:: Input data

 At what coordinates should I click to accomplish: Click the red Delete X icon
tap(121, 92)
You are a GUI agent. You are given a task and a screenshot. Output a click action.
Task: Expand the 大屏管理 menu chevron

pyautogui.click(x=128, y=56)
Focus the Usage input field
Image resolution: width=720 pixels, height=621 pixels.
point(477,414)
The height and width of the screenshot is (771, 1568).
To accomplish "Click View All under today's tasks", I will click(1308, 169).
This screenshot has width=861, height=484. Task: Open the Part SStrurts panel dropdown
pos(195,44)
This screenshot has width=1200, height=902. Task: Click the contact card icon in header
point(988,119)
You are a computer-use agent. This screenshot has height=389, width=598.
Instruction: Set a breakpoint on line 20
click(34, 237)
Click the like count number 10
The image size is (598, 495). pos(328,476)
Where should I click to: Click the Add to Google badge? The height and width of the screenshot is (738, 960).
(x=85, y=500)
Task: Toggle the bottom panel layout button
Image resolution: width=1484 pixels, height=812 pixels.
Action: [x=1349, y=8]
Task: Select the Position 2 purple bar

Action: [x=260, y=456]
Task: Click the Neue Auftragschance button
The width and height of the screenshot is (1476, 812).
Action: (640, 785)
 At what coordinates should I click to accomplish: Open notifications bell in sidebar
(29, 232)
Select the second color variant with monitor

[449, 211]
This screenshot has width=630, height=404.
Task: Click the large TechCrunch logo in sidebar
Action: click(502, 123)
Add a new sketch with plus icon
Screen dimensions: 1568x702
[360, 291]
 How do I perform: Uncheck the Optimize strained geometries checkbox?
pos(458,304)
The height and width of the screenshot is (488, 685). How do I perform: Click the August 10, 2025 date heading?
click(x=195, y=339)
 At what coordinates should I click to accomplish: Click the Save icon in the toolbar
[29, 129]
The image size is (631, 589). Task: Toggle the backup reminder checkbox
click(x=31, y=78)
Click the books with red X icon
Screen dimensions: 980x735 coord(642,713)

::::

> _Given exercise_
Switch each "icon" in the material above to "symbol" and change nothing else.

> _Result of the task_
 At what coordinates should I click to accomplish: Click the red Delete X symbol
tap(121, 92)
You are a GUI agent. You are given a task and a screenshot. Output a click action.
Task: Expand the 大屏管理 menu chevron

pyautogui.click(x=128, y=56)
Focus the Usage input field
Image resolution: width=720 pixels, height=621 pixels.
point(477,414)
The height and width of the screenshot is (771, 1568).
To accomplish "Click View All under today's tasks", I will click(1308, 169).
This screenshot has width=861, height=484. Task: Open the Part SStrurts panel dropdown
pos(195,44)
This screenshot has width=1200, height=902. Task: Click the contact card symbol in header
point(988,119)
You are a computer-use agent. This screenshot has height=389, width=598.
Instruction: Set a breakpoint on line 20
click(34, 237)
Click the like count number 10
The image size is (598, 495). pos(328,476)
Where should I click to: Click the Add to Google badge? The height and width of the screenshot is (738, 960).
(x=85, y=500)
Task: Toggle the bottom panel layout button
Image resolution: width=1484 pixels, height=812 pixels.
Action: [x=1349, y=8]
Task: Select the Position 2 purple bar

Action: [x=260, y=456]
Task: Click the Neue Auftragschance button
The width and height of the screenshot is (1476, 812).
Action: (640, 785)
 At what coordinates should I click to accomplish: Open notifications bell in sidebar
(29, 232)
Select the second color variant with monitor

[449, 211]
This screenshot has width=630, height=404.
Task: Click the large TechCrunch logo in sidebar
Action: click(502, 123)
Add a new sketch with plus symbol
Screen dimensions: 1568x702
[360, 291]
 How do I perform: Uncheck the Optimize strained geometries checkbox?
pos(458,304)
The height and width of the screenshot is (488, 685). How do I perform: Click the August 10, 2025 date heading?
click(x=195, y=339)
 At what coordinates should I click to accomplish: Click the Save symbol in the toolbar
[29, 129]
The image size is (631, 589). Task: Toggle the backup reminder checkbox
click(x=31, y=78)
Click the books with red X symbol
Screen dimensions: 980x735 coord(642,713)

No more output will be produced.